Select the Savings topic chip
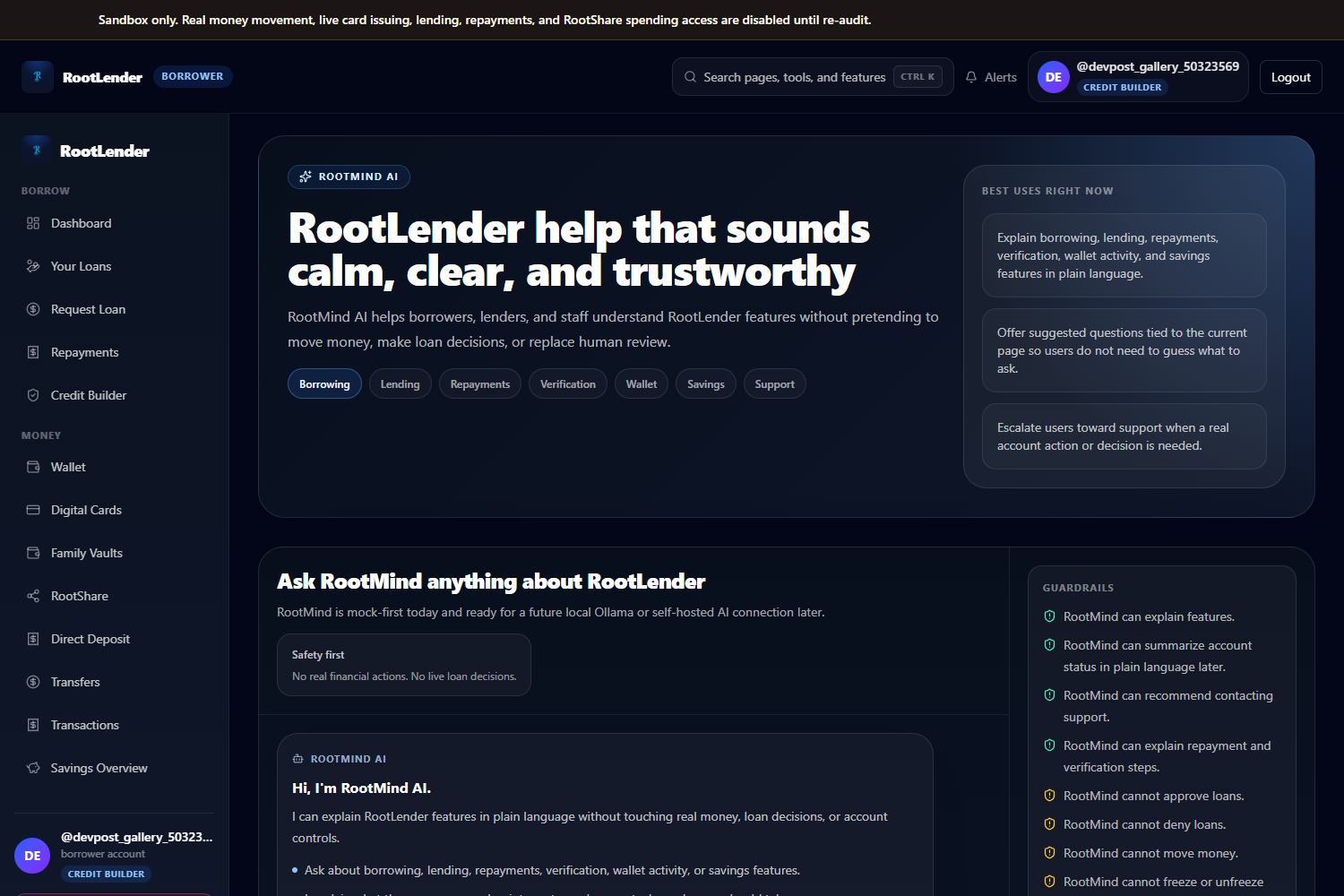 click(x=706, y=383)
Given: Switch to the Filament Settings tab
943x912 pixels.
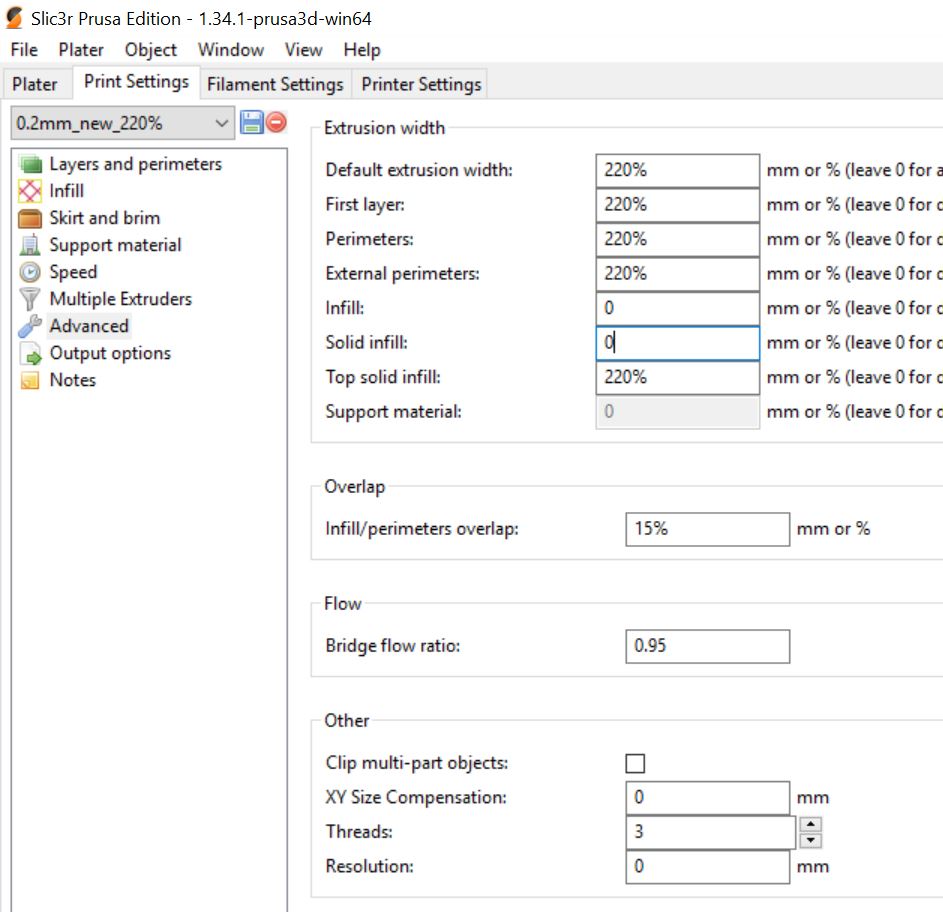Looking at the screenshot, I should point(275,85).
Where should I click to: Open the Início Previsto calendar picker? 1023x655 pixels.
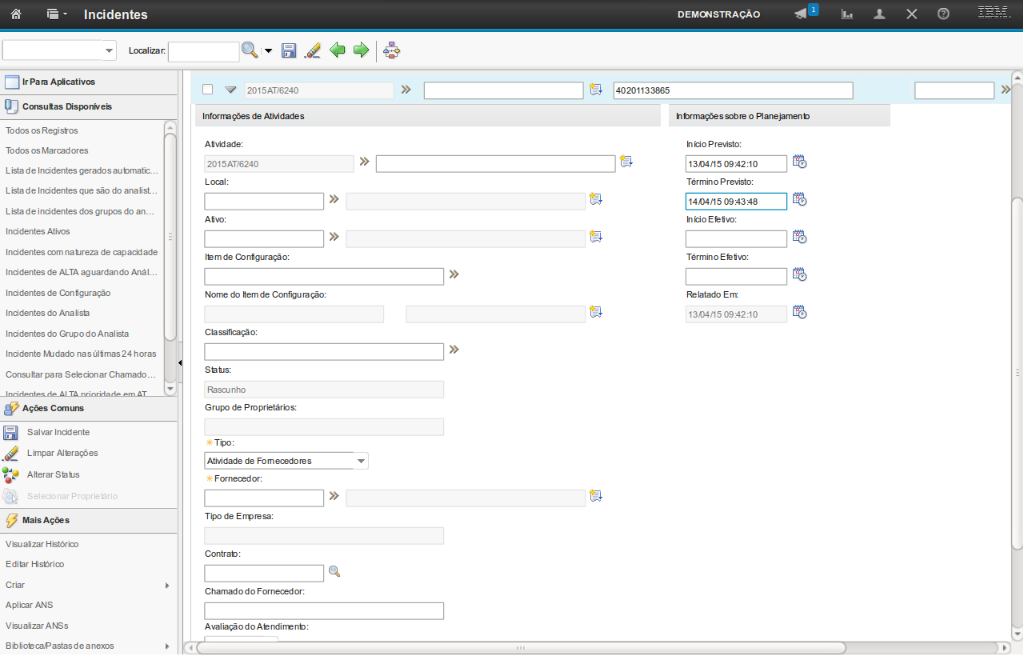click(x=799, y=162)
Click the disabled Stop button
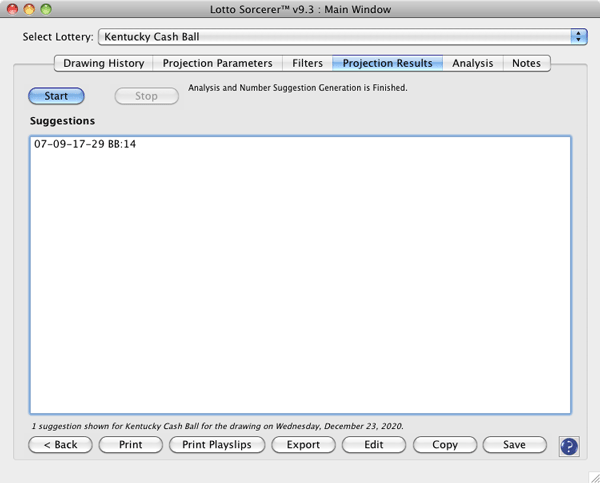The width and height of the screenshot is (600, 483). click(146, 97)
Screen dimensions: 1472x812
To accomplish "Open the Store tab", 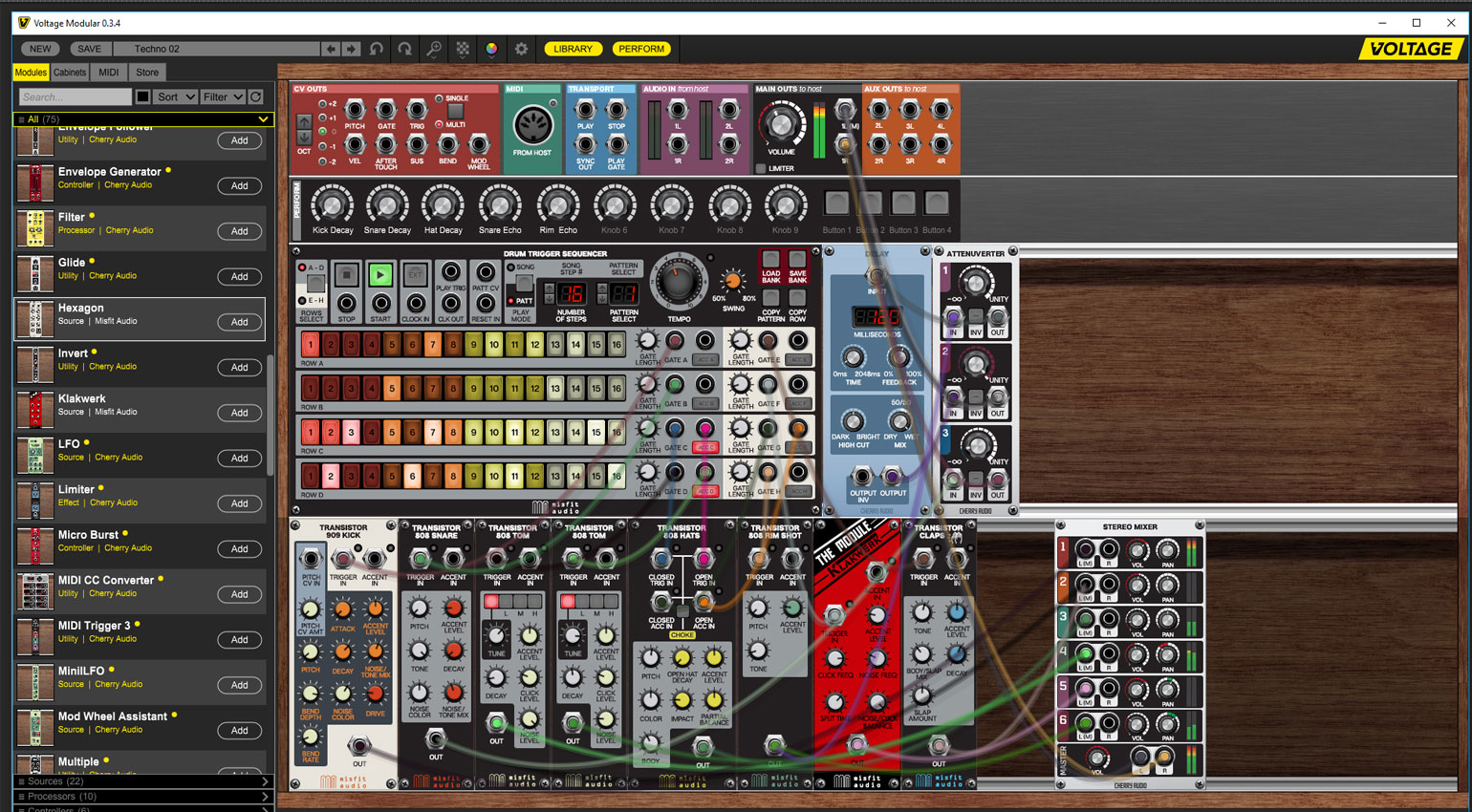I will 147,73.
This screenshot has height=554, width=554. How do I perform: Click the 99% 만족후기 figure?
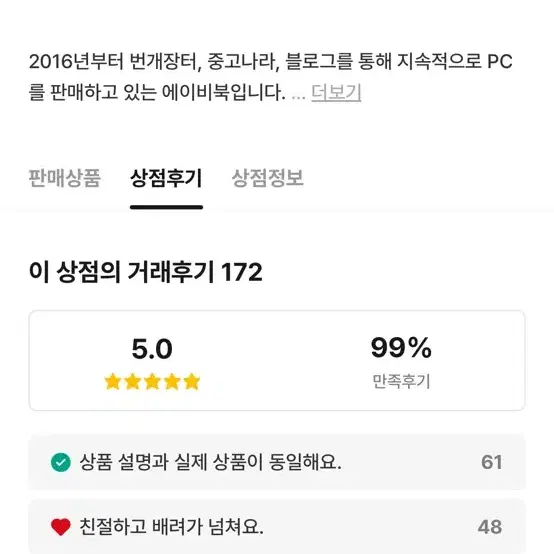click(401, 348)
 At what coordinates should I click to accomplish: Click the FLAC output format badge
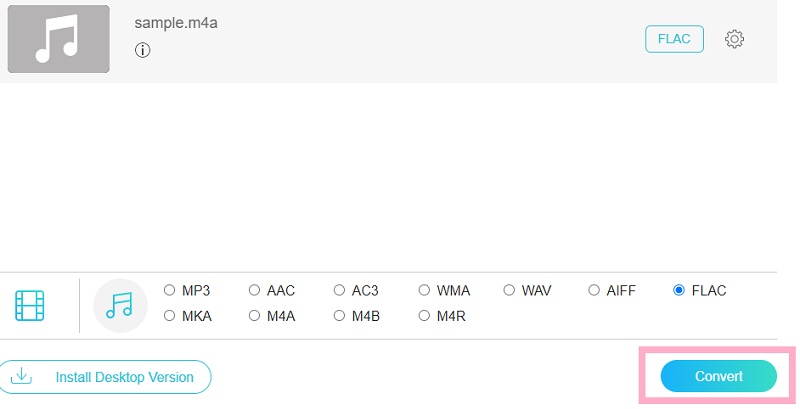674,39
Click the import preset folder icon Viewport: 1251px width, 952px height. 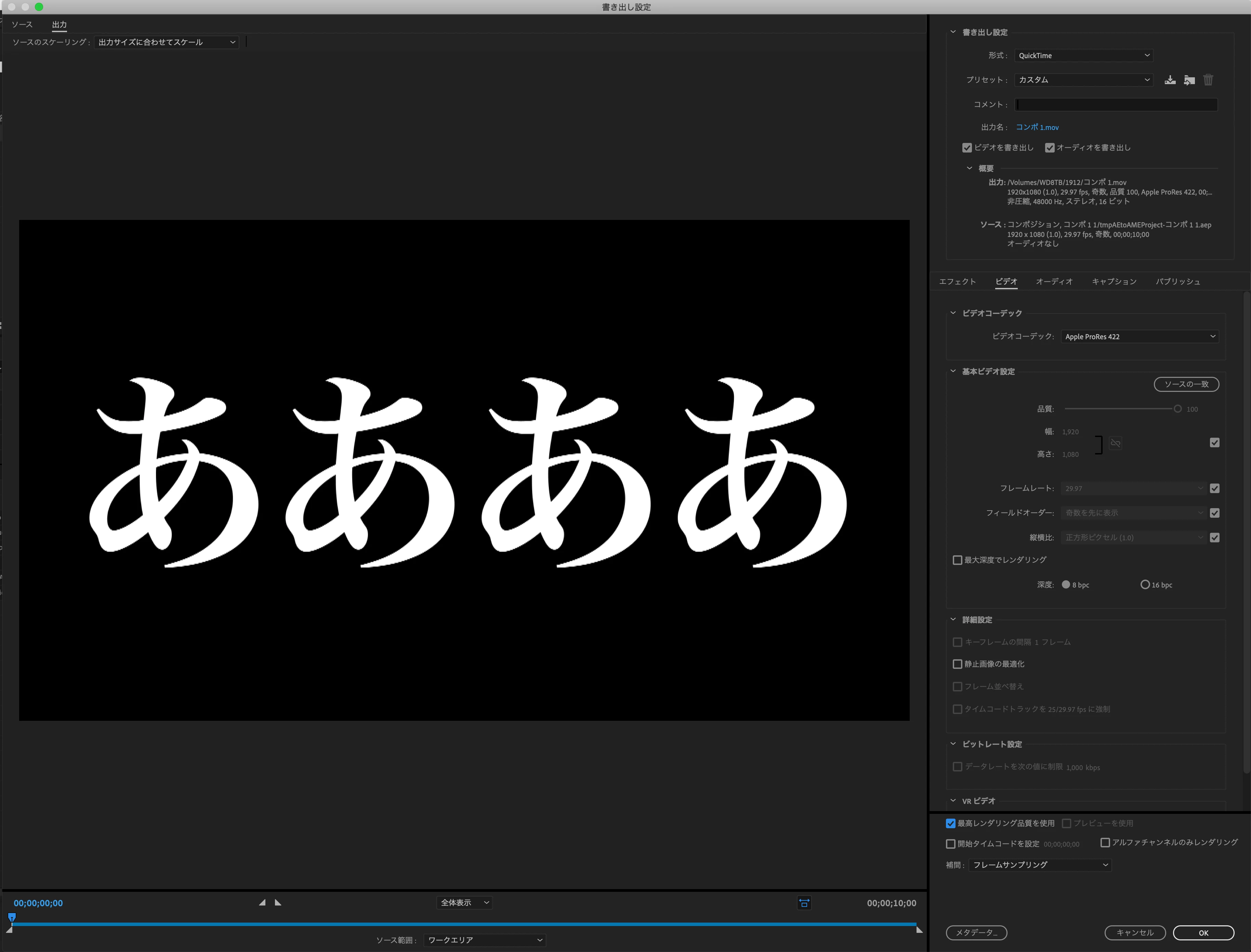point(1189,80)
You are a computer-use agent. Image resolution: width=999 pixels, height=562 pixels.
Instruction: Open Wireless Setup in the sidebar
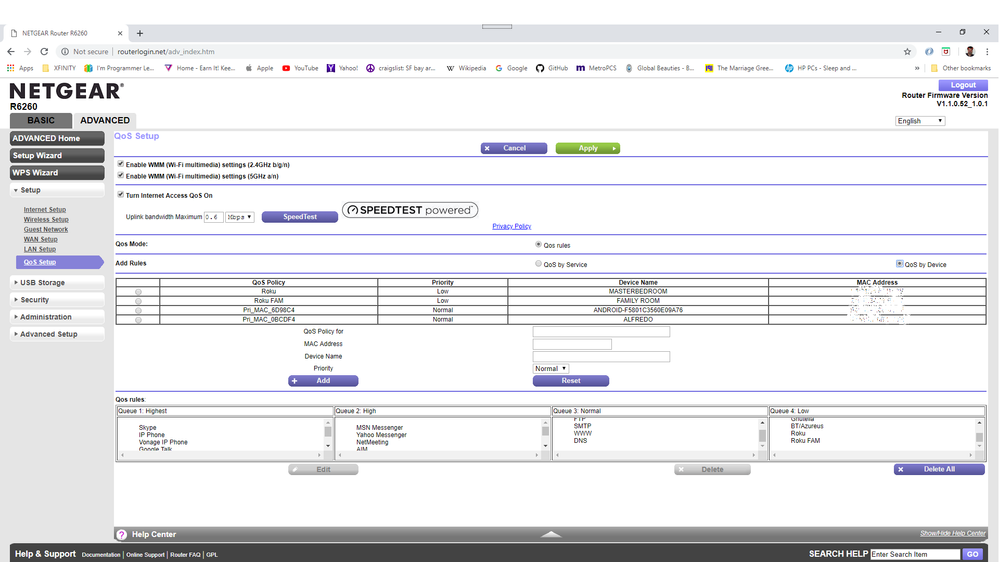[x=46, y=220]
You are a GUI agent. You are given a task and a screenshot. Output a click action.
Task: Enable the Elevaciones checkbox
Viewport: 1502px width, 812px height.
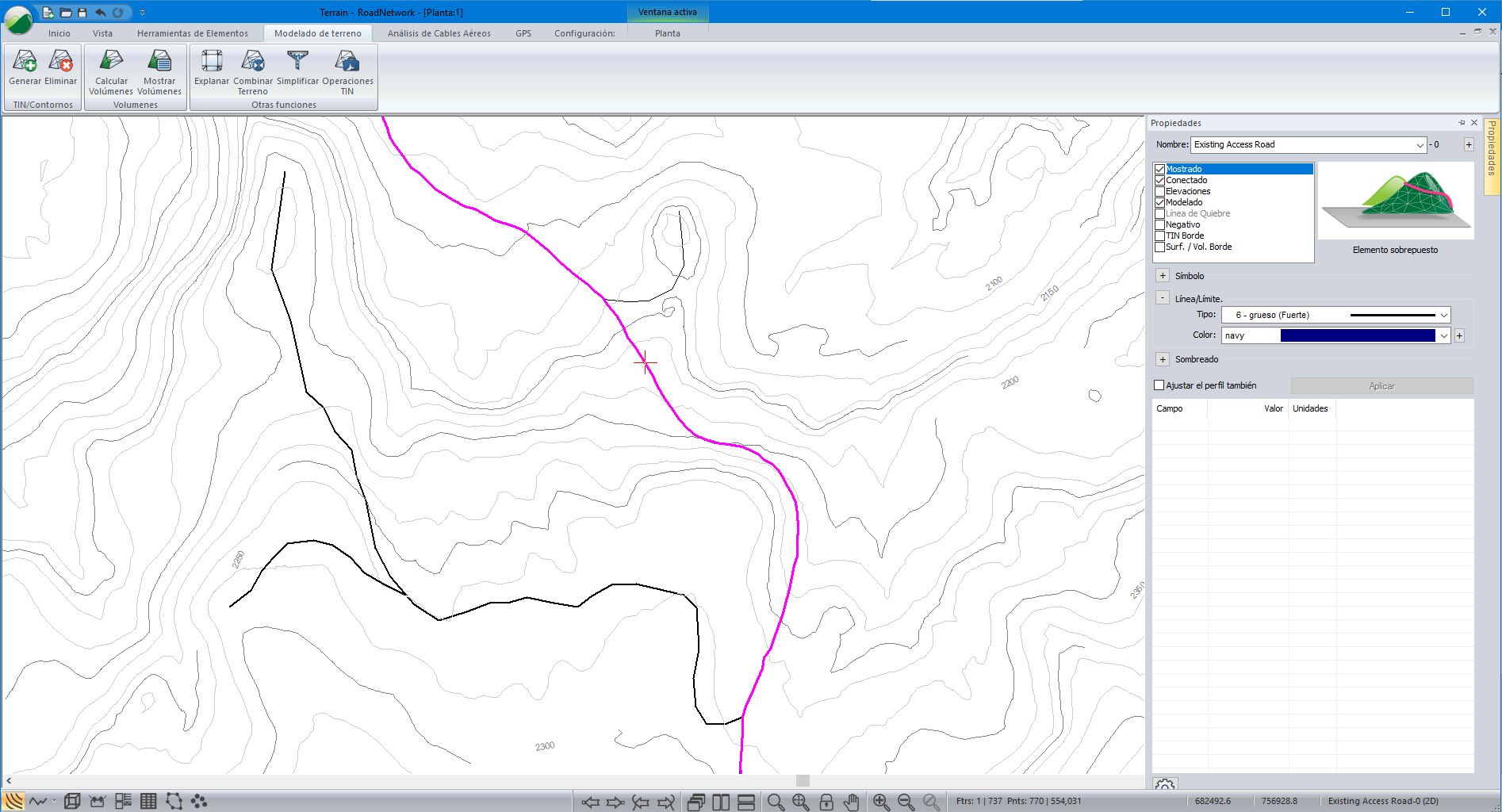tap(1159, 191)
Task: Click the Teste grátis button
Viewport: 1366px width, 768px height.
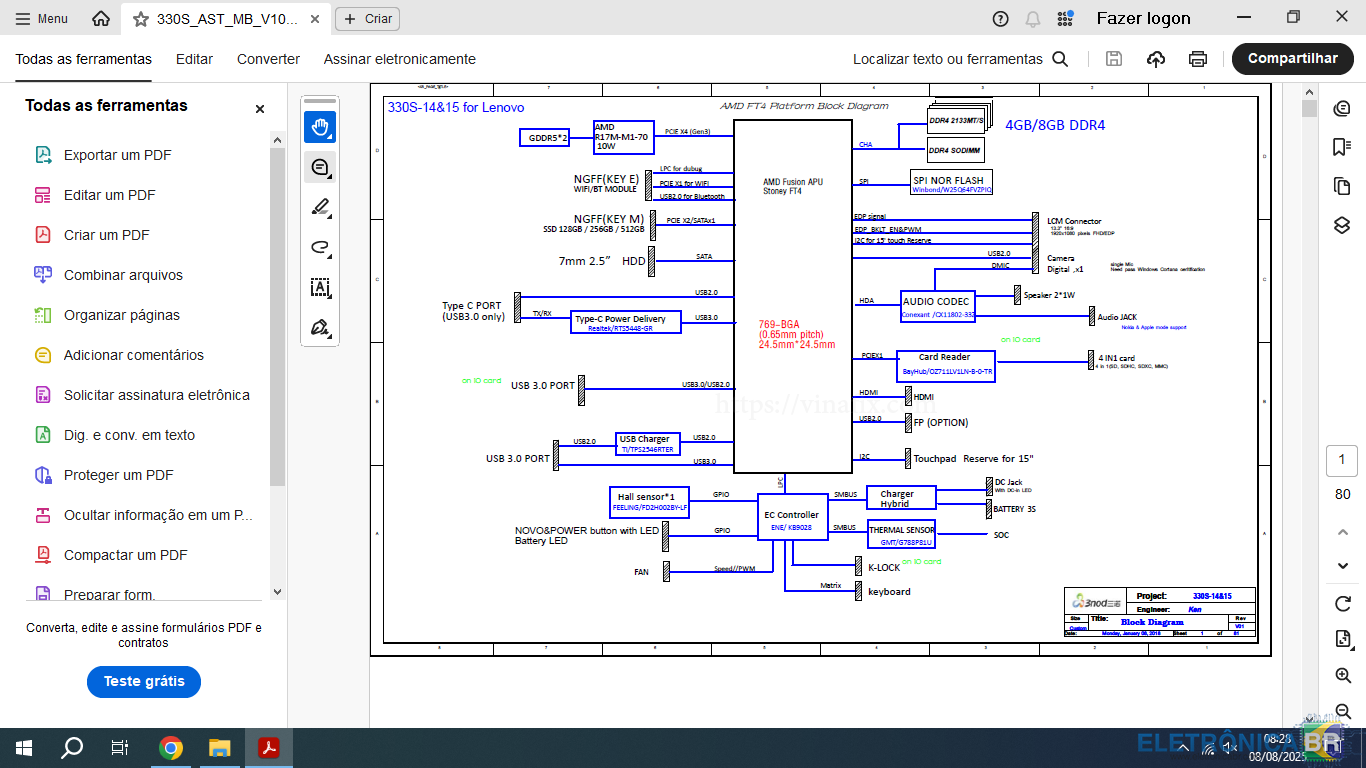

Exercise goal:
Show each line from the rows above that contains the string "agent".

Solution for this problem:
You are a computer-use agent. Image resolution: width=999 pixels, height=562 pixels.
You are a GUI agent. You are given a task and a screenshot. Output a click action.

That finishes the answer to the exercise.